Petitioner has offered no new reliable evidence of his actual innocence. His federal habeas petition, due no later than December 5, 2012, but filed on June 23, 2017, is untimely by more than four years and six months.
III. Certificate of Appealability
A state prisoner must obtain a certificate of appealability (COA) before appealing the denial of his federal habeas petition. 28 U.S.C. § 2253(c)(1)(A). A COA may issue only when the petitioner makes a "substantial showing of the denial of a constitutional right." 28 U.S.C. § 2253(c)(2). This standard is met when "reasonable jurists could debate whether (or, for that matter, agree that) the petition should have been resolved in a different manner or that the issues presented were adequate to deserve encouragement to proceed further." Slack v. McDaniel, 529 U.S. 473, 484 (2000) (quotations omitted). A petitioner need not "show he will ultimately succeed on appeal" because "[t]he question is the debatability of the underlying constitutional claim, not the resolution of that debate." Lamarca v. Sec'y, Dep't of Corr., 568 F.3d 929, 934 (11th Cir. 2009) (citing Miller-El v. Cockrell, 537 U.S. 322, 337, 342 (2003)). Furthermore,
When the district court denies a habeas petition on procedural grounds without reaching the prisoner's underlying constitutional claim, . . . a certificate of appealability should issue only when the prisoner shows both that jurists of reason would find it debatable whether the petition states a valid claim of the denial of a constitutional right and that jurists of reason would find it debatable whether the district court was correct in its procedural ruling.Jimenez v. Quarterman, 555 U.S. 113, 118 n.3 (2009) (quotations omitted).

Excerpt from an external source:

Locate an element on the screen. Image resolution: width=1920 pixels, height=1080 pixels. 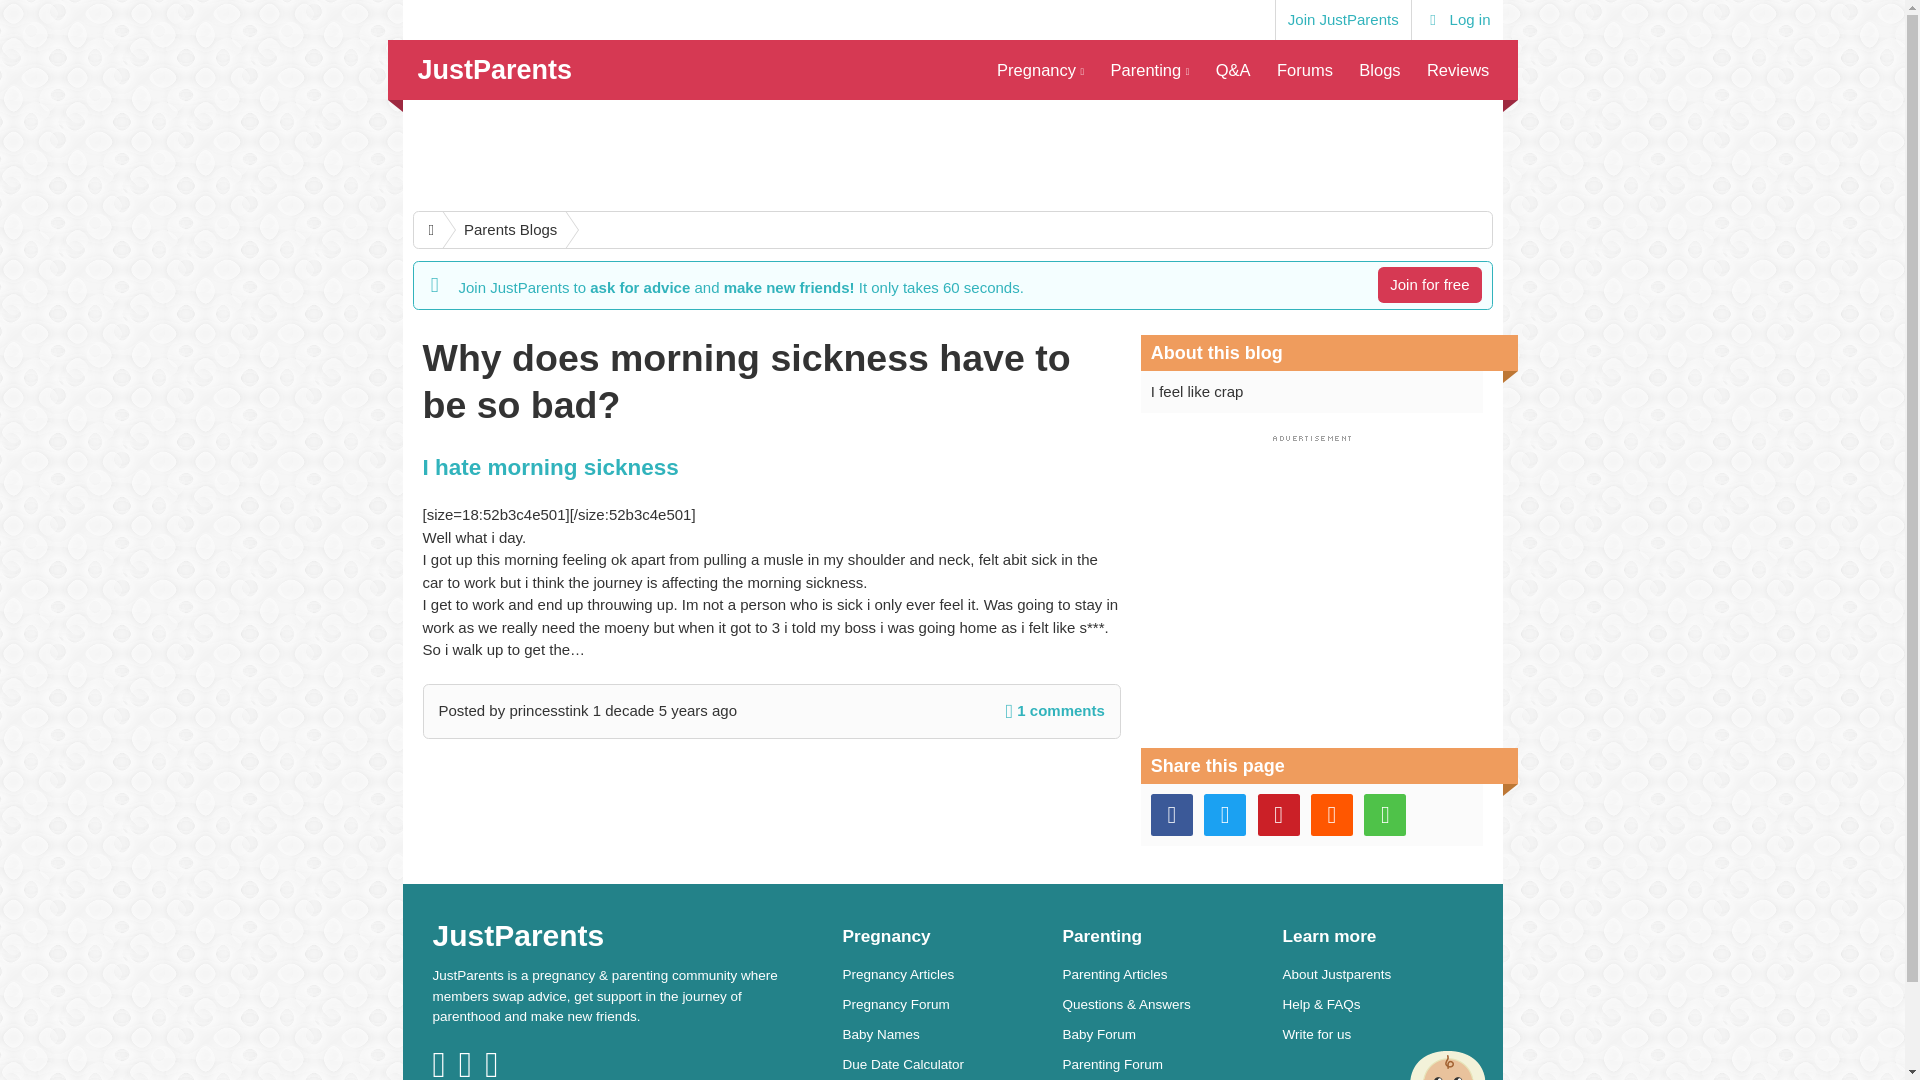
Join for free is located at coordinates (1429, 284).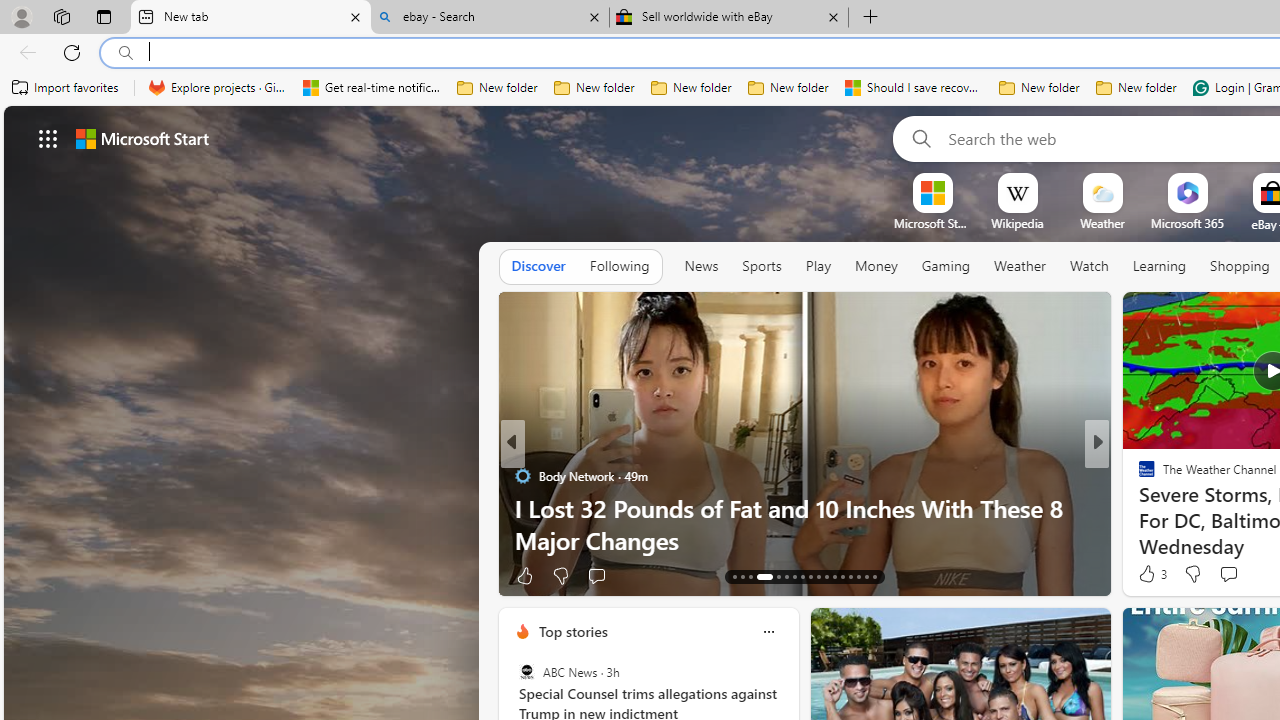  What do you see at coordinates (1152, 574) in the screenshot?
I see `353 Like` at bounding box center [1152, 574].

Because jurists of reason would not find it debatable, and would agree, that Petitioner's federal habeas petition is untimely, and that neither statutory nor equitable tolling nor Petitioner's actual innocence allows review of the merits of his federal habeas claims, a certificate of appealability is not warranted here.
IV. Conclusion
For the foregoing reasons, IT IS RECOMMENDED that Respondent's Motion To Dismiss Petition As Untimely (Doc. 11) be GRANTED; that Petitioner's habeas corpus petition (Doc. 1) be DISMISSED as time-barred; and that Petitioner be DENIED a certificate of appealability.
Petitioner's motion (Doc. 14) to substitute his current warden, James Deal, for Respondent Gramiak is GRANTED. The Clerk is DIRECTED to change the style of this case accordingly and is further DIRECTED to terminate the referral to the Magistrate Judge.
SO ORDERED and RECOMMENDED this 22nd day of September, 2017.